One educational project featuring this type of construction is at the University of North Carolina, Chapel Hill. In 2004 SOM, signed a contract to design the Genomic Science Building. It took the past seven years to secure the funding package for the project, but today the construction of the structural concrete building is underway and making special use of concrete.
Before bidding, the owner built a large "referee" panel, the construction of which was supervised by an outside consultant. The integrally colored panel used 7000-psi compressive strength concrete with slag as a supplementary cementitious material. Each bidder had to submit documents stating they had viewed the panel and could build to the required level of quality. As the winning bidder, Morley Construction, Santa Monica, Calif., was required to build a mock-up panel to demonstrate its work.
The 200,000-square-foot research building will feature 19-inch-thick, highly reinforced, reasonably flat and level, thickened concrete floor slabs. To achieve flatness, engineers designed camber into the slabs because of the long spans and cantilevers. Flat-plate construction is used to reduce the total floor-to-floor height compared to structural steel construction, saving on the overall building cost. Slab edges are cantilevered.
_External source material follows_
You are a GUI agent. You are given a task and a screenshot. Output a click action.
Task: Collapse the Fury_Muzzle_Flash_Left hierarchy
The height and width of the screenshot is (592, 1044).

Peter Ruggiero, a SOM director, says the architectural concrete walls are exposed on both sides to lessen the need for other materials and to reduce labor costs. The walls also help achieve LEED certification points. Given the temperature fluctuations in the region, the building will take advantage of the concrete's thermal mass to help mitigate temperature swings. Rankin says that Morley has the option to use a self-consolidating concrete (SCC) mix for wall placements with congested reinforcement, but they must color match the other concrete walls. Some of the walls are sandwich panels with center insulation to provide higher R-values. All floor surfaces are diamond polished to provide a pleasing aesthetic and to eliminate the need for other finish surface products.
A second recent research facility project built by Morley is the Eli and Edythe Broad Center for Regenerative Medicine and Stem Cell Research at the University of Southern California (USC). Morley vice president Chris Forster says the building's design provided maximum open floor space with minimal column and wall interruptions. A significant challenge involved the construction of a 30-foot 6-inch span floor slab on the building's third floor that overhangs the front entry to the building. Because the floors were 16 to 19 inches thick and due to the region's seismic building code requirements, these slabs were heavily reinforced. The reinforcing requirements for shear walls also was so extreme and complicated, Morley completed a mock-up demonstrating its ability to install the reinforcing steel before construction officially began.
Forster notes an interesting building feature is an exterior wall made entirely of glass held in position by cables running between concrete anchors from the base of the building to the roof.? The 93,000-square-foot building used 11,562 cubic yards of concrete and 3.55 million pounds of reinforcing steel, averaging 39.39 pounds per square foot.
What schools want
Most school projects require contractors with expertise who must sell owners on its skills and become a partner in the decision-making process regarding construction details. It's not just a matter of having the low bid. School budgets are tighter than ever and school administrators are focusing on building thermal efficiency, with a desire to lower operating costs. At the same time, school boards want to incorporate sustainability into new buildings and also expect a long service life. School districts are discovering concrete is an ideal construction material to achieve these goals.